Several bits and pieces of Manfred’s depiction of Lewis had stuck with me through two decades — in part because Manfred was unusually frank about some shortcomings of the deceased man, describing him as a “struggle writer” and explaining how loneliness shaped his life and work.
“Writing came hard for Red Lewis. He had to wrestle with it, and out of the wrestling came discipline and the need to work for the rest of his life,” said Manfred, a Minnesota novelist from a subsequent generation whose books had a style quite different from the biting satire that helped make Lewis famous.
While explaining that his art did not come naturally to Lewis, Manfred told the gathered mourners that Lewis’ first six novels were “neither distinguished nor successful.” (Six books amounts to a lifetime output for many successful authors, of course.) Lewis’ seventh book was “Main Street,” which, Manfred said, “became world famous and which helped change the whole course of modern American literature, perhaps even world literature.”
The History Center’s exhibit, called “Sinclair Lewis: 100 Years of Main Street,” marks a milestone since Lewis
released his breakthrough book, which tells the story of a woman aspiring for better things for her town and herself who is thwarted by the complacency and narrowmindedness of her neighbors. Lewis spent time in Mankato working on “Main Street,” living at 315 S. Broad St. in the summer of 1919.
Lewis would reach his greatest heights in the 1920s, publishing six more novels before the decade’s end.
The exhibit has a mission beyond marking a milestone, though. It makes the case that Lewis’ work remains relevant after so much time. With a style that was accessible and readable, he took on issues that do not sound like dusty history.
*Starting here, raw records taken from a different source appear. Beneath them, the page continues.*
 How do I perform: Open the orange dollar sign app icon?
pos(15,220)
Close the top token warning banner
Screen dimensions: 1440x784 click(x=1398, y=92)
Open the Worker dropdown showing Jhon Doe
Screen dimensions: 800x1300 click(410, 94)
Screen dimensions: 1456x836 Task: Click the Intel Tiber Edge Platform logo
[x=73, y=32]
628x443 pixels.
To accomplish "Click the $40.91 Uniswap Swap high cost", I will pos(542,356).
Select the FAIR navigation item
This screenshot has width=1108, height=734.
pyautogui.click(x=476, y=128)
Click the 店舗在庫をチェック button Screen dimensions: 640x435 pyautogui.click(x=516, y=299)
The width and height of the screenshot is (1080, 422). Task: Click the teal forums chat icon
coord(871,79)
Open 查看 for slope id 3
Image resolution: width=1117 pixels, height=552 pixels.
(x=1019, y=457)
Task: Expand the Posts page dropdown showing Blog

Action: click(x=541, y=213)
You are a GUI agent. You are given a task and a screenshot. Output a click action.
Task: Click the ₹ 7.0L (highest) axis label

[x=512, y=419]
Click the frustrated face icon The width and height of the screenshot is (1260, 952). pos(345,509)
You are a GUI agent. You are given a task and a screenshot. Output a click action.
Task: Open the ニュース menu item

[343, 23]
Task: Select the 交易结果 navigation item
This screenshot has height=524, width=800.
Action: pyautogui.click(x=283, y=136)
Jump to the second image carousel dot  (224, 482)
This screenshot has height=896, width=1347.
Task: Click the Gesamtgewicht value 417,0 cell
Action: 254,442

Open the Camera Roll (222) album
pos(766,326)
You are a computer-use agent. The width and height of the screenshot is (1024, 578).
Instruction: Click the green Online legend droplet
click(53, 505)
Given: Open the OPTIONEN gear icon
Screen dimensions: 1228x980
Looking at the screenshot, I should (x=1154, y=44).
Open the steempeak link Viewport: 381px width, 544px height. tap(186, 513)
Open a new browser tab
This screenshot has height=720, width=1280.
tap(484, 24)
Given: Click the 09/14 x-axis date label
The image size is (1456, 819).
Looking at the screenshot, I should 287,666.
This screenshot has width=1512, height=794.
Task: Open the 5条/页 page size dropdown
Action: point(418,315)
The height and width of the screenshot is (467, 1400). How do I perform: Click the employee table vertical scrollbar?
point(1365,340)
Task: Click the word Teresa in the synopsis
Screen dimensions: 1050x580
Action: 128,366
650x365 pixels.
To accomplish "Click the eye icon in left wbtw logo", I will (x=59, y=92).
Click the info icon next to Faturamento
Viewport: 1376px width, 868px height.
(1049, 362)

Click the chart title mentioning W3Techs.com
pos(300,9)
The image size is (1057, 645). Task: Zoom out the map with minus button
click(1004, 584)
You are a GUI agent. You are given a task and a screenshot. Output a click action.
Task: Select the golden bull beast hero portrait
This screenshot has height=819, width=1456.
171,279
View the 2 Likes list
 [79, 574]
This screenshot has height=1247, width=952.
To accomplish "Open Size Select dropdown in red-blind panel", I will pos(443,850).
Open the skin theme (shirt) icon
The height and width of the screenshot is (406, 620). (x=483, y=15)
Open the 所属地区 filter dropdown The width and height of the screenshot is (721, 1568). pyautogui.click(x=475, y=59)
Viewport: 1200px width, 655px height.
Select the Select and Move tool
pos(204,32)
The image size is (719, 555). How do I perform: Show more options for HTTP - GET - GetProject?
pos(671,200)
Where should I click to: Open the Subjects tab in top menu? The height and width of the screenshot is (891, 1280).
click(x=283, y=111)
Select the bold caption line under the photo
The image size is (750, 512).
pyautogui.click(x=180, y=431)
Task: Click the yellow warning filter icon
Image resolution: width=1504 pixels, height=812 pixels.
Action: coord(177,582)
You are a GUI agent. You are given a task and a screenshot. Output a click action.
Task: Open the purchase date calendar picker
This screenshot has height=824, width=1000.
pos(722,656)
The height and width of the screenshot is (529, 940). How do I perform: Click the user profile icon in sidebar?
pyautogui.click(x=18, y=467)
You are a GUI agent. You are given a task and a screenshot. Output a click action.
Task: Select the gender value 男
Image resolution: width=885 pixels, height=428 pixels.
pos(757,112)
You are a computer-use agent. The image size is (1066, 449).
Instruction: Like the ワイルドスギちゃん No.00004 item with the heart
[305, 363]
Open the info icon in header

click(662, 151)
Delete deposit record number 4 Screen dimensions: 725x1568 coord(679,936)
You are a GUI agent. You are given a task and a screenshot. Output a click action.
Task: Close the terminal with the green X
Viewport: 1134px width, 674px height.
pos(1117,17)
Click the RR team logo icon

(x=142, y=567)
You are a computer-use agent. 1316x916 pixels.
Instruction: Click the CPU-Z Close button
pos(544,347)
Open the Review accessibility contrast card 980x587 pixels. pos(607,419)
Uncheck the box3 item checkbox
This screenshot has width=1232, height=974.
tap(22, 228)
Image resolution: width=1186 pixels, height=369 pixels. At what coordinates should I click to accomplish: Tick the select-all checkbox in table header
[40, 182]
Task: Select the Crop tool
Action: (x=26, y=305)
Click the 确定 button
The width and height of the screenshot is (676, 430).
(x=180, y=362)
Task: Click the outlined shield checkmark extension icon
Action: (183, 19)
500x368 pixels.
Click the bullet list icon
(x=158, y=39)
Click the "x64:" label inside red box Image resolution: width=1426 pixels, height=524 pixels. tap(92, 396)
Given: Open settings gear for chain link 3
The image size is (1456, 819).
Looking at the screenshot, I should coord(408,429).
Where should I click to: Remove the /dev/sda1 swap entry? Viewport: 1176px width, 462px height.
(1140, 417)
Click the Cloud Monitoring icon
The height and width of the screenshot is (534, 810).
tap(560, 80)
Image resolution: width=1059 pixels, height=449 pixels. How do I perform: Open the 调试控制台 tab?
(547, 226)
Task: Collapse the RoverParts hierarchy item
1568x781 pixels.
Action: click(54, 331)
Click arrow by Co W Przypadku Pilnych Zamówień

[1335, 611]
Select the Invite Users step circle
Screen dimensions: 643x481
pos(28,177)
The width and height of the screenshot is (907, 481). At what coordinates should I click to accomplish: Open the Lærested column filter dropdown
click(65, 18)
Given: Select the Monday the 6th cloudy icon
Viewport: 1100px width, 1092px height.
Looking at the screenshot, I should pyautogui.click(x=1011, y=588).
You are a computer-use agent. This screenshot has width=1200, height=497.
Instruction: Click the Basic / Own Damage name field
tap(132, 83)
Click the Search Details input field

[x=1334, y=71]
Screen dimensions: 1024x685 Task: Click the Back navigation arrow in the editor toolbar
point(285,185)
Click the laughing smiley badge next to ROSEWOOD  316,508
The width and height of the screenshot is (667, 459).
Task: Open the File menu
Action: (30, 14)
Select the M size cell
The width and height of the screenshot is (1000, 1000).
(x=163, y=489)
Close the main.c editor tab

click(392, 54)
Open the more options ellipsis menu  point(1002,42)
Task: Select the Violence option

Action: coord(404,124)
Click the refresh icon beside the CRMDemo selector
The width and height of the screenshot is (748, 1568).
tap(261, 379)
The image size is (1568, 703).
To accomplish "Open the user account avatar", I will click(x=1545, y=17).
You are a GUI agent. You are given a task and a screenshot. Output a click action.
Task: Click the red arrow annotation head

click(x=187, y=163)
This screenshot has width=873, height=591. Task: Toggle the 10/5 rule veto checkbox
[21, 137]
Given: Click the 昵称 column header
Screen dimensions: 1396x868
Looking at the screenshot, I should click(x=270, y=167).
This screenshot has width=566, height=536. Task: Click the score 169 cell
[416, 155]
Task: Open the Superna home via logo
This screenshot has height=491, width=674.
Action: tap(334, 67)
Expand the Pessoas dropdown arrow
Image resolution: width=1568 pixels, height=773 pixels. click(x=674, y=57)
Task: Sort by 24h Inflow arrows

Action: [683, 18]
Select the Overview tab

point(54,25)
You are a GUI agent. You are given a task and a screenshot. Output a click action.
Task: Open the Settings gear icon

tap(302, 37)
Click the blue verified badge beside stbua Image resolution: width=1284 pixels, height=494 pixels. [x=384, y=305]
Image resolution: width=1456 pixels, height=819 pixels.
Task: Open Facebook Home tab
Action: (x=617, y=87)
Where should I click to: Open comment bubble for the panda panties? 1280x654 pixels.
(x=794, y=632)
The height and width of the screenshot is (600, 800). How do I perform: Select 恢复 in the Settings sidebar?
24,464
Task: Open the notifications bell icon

His 1925 novel “Arrowsmith,” for example, tells the story of a doctor who finds himself in a struggle between science and compassion while fighting an epidemic that kills his wife and many others around him. “Babbitt,” released in 1922, pokes fun at the conformity and hollowness of middle-class life, and “Elmer Gantry,” from 1927, presents a charismatic preacher with secret vices and dubious motives.
In 1930, Lewis became the first American to win the Nobel Prize for Literature (his medal is part of the exhibit), and he continued publishing novels through the 1930s and 1940s, including 1935’s “It Can’t Happen Here,” which tells of the rise of an American dictator and which returned to the bestseller list early in the Trump era.
Among Minnesota writers, no one compares to Lewis in terms of the number of important novels he produced, the accolades and praise he won, and the commercial success he enjoyed. But even at his own funeral, Lewis was compared unfavorably to contemporaries including fellow Minnesotan F. Scott Fitzgerald, who is now widely considered a writer of greater import and skill. In his eulogy, Manfred acknowledged Lewis “was not a natural and fluent writer as, say, Scott Fitzgerald was.”
But, true to his thesis, Manfred reminded mourners of Lewis’ commitment to finishing his work and to making himself a great writer. Manfred said, “Writing came easy for Scott Fitzgerald and, one can argue, because of it Scott did not learn discipline.”